Мне надо было спешить домой. Здесь снова началась обычная работа. Как-то случайно, после очередного съезда врачей нашего уезда, один из них зашел к нам на ужин. Он еврей, но мало похож, а жена с двумя девочками недавно его оставила. Мне его было жаль, о нем всегда говорили, что он хороший врач: к населению он относился очень участливо, а на больницу смотрел как на свое детище, очень хорошо ее оборудовал и много говорил со мной о медицинских вопросах. Видно было, что врач знающий и любящий свое дело, весь ушедший в него.

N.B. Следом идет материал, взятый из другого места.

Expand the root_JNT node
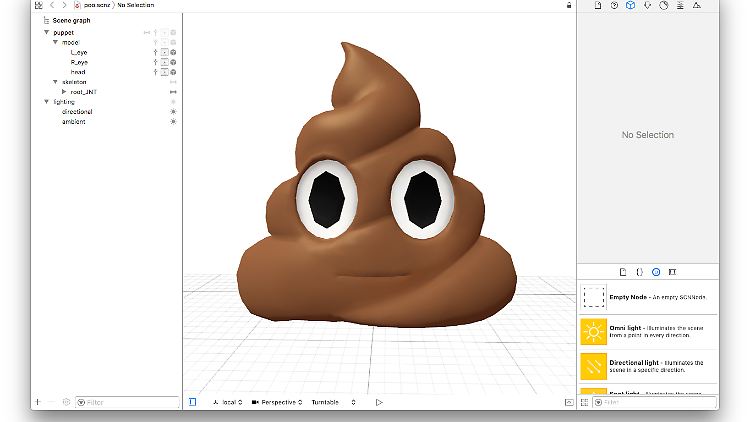This screenshot has width=750, height=422. (64, 92)
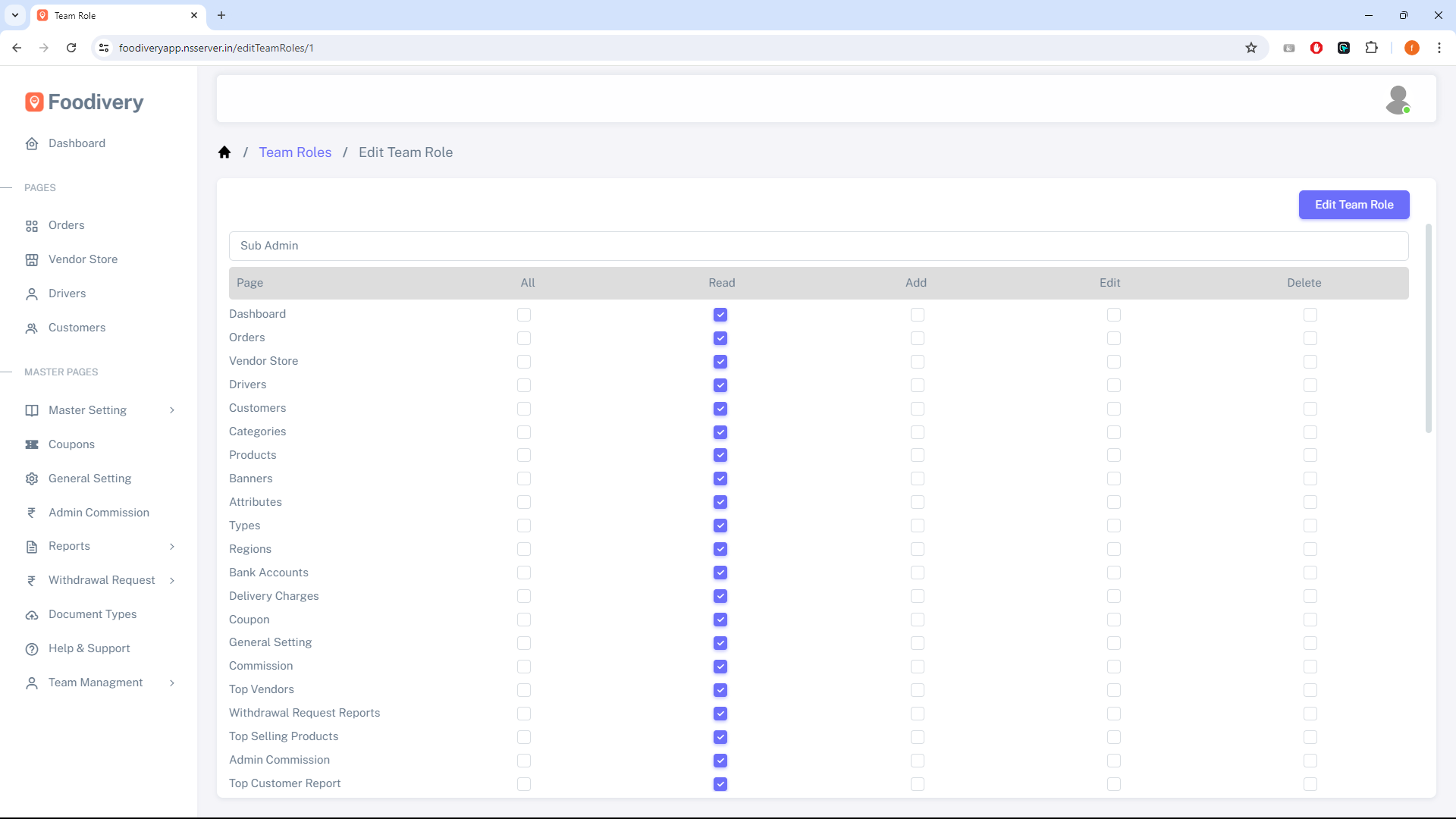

Вдруг на другой день к нам приходит никогда у нас не бывавший (я о нем только слышала и видела издали) один из помещиков нашего уезда, как я знала, имеющий большой авторитет. Еще довольно молодой, лет сорока с чем-нибудь, не женатый; знала еще про него, что если приезжал архиерей, то этот помещик первый радушно приглашал его. Кажется, Суворова, с которой я некоторое время жила в пансионе, была его родственница. В его имении есть земская больница, и вот он приглашает меня сменить то место, которое я имела в городе, и поступить в его больницу. Он мне рассказывал о разных удобствах, которые встретят нас там: хорошая природа, большой сад и огород будут к нашим услугам, больница очень хорошая (о ней-то и говорил вчера приходивший доктор). Я ему сказала, что нам это будет не очень удобно, далеко от железной дороги (это имение было приблизительно около того места, где жили в Рославльских лесах пустынники, которые когда-то основали Оптинский скит[71]). Много очень хлопот с переездом, укладкой вещей и с перевозкой, а мать моя слабого здоровья. Но он продолжал уговаривать и говорил, что мы сами можем совсем не хлопотать, он пришлет своего опытного лакея, который все уложит и перевезет, а для нас пришлют карету, и переезд не будет особенно заметен. Незаметно будет и дальнее расстояние, так как всегда в нашем распоряжении будут его лошади и экипаж. Но чем больше он уговаривал, тем больше я беспокоилась. Никак не могла принять я это место, главное потому, что оно уже было занято вчера приходившим врачом, и я понимала, как оно для него дорого: он устраивал больницу и любил ее. Наконец ушел этот помещик, но с тем, чтобы мы с мамочкой подумали и решили. Тем более что там лучше воздух. Ни на одну минуту я не могла представить, как бы можно было из-за меня удалить этого врача, и решила, что мне нужно скорее уходить из этого земства. И поэтому сейчас же написала Амбразанцевой-Нечаевой, которая открыла общину в Симбирской губернии (небольшая станция Новоспасское) и нуждалась во враче. Ответ пришел благоприятный, она ответила: «Очень рада, но хотелось бы посмотреть друг на друга и поговорить лично».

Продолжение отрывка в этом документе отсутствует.